Why Does An Online Term Insurance Plan Premium Differ Between Companies?
December 22, 2015 Leave a comment
With an ever increasing awareness about term insurance policies, there is a lot for a person to choose and gain from.Insurance companies are making it much easier for people to purchase term policies. One such initiative is online term insurance that allows you to seek life cover from the comfort of home, a fuss free way to buy insurance!
Statistically, one online term plan is bought every five minutes in India. The number of customers buying online term policies have risen from 500 to 15000 per month. However, there is still great concern among buyers as to why the premium of online term insurance plans differ from one company to another. Here are the reasons:
Mortality Charge
Insurance companies use a mortality table which indicates the rate of deaths occurring in a defined population during a selected time interval, or survival from birth to any given age. They refer to this table to tabulate the premiums for various insurance plans across regions and genders of policy buyers. Now, the difference lies in the version of mortality table used by a particular insurance company. So, there is a difference of 5-10% in the cost of premium between 1994-96 version and the more recent one 2006-08. Hence, when you buy an online term insurance plan, try to find out which mortality table is being used by the insurance provider .
Cost of Sale
Online term insurance is cheaper because the role of agent or the middle man is eliminated. However, the insurance companies still have to incur certain direct and indirect expenses which may bring a difference in their premium.
Economy of Scale
A a larger insurance company can give you lower premiums. How? Because their large client base covers them adequately. The expenses, particularly the indirect ones are spread across and apportioned on a larger number of policies which enables them to pass on this benefit to the policyholders.
Competition Speaks
There is a tendency of competition to pull the prices down most of the time. If an insurance company decides to lower the premium amount to garner more clients, then in most of the cases other companies will follow suit. However, not all of them will be able to do so because of the financial implications of such a decision. This also leads to heavy discounts on premiums across insurance companies.
The Plan Itself
The premium of a term insurance plan may also vary because of the difference in features, benefits, riders, terms and conditions of the plans offered by different companies. So, it is advisable to study and compare all these parameters to know why the premium of one insurance company is so different from another.
Historical facts and figures
For any insurance company deciding on the premium amount works almost similarly to any other product manufacturer. If a company has suffered heavy claims on their term plans in the recent past then the premium on future term products would be higher as compared to those insurance companies who have had fewer claims.
Internal Policies
All companies work by a rule book and a gamut of internal policies that determine their working, processes and products. In case of term insurance policies too, the premium is arrived at by general guidelines provided by the company’s internal policies.

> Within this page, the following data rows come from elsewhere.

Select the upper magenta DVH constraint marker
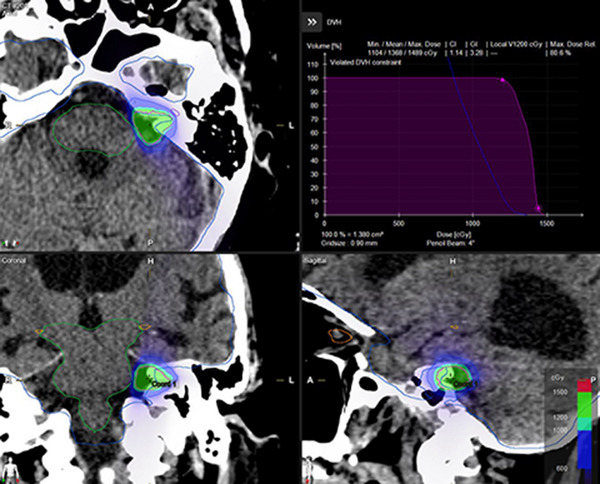Screen dimensions: 600x484 (502, 80)
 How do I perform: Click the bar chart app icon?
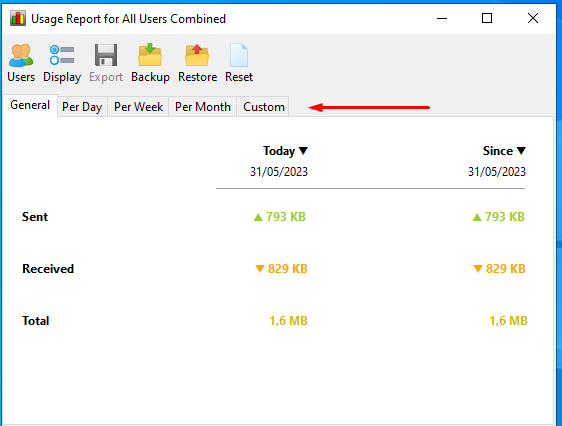tap(18, 19)
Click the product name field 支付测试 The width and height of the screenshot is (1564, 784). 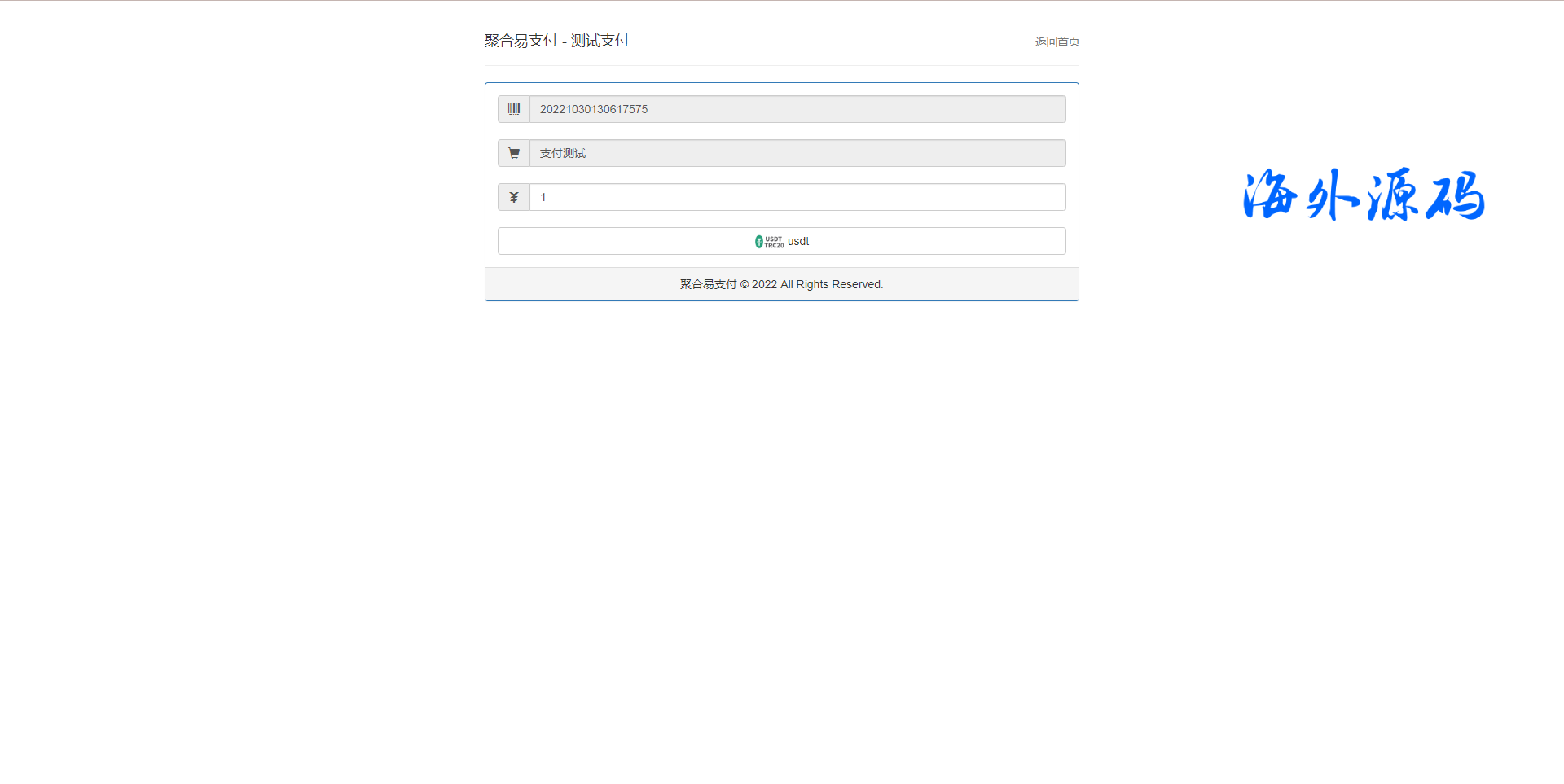797,153
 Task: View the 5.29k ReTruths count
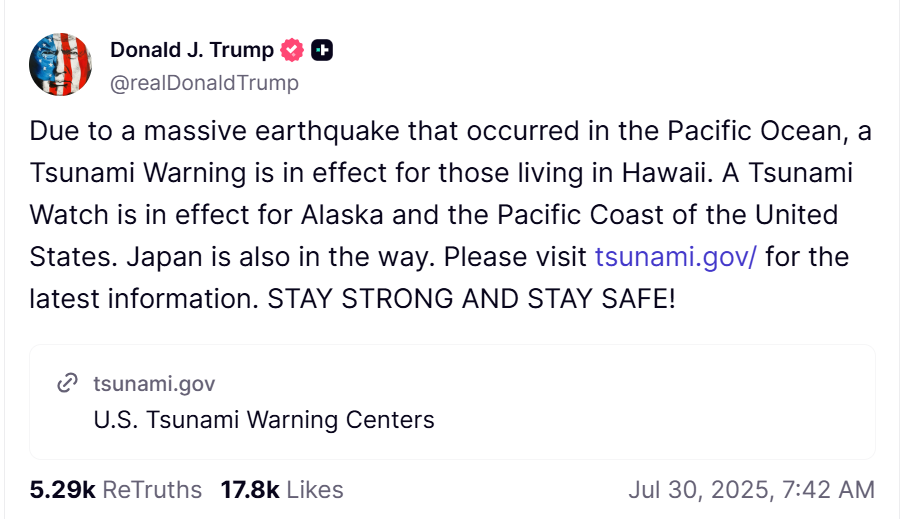62,490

They would discount premium according to age, health, earnings and potential earnings of a person. The percentage of this discounting factor would be different from company to company. So say, one company may give a benefit of Rs. 50 to a person in his early 20’s and reduce it by Rs. 10 for every five years added. Whereas another company might attach a benefit of Rs. 40 only and reduce it by Rs. 7 for every five years added to the age. This simple equation will make the premium amount differ drastically.
Today, almost every private insurer like ICICI Prudential offers online term plans. It is recommended that when you buy a term insurance plan, read in between the lines and beyond the amount of premium. A low premium may look attractive but ride on a hoard of conditions. It is always better to understand the terms and see which plan serves your purpose and interest well.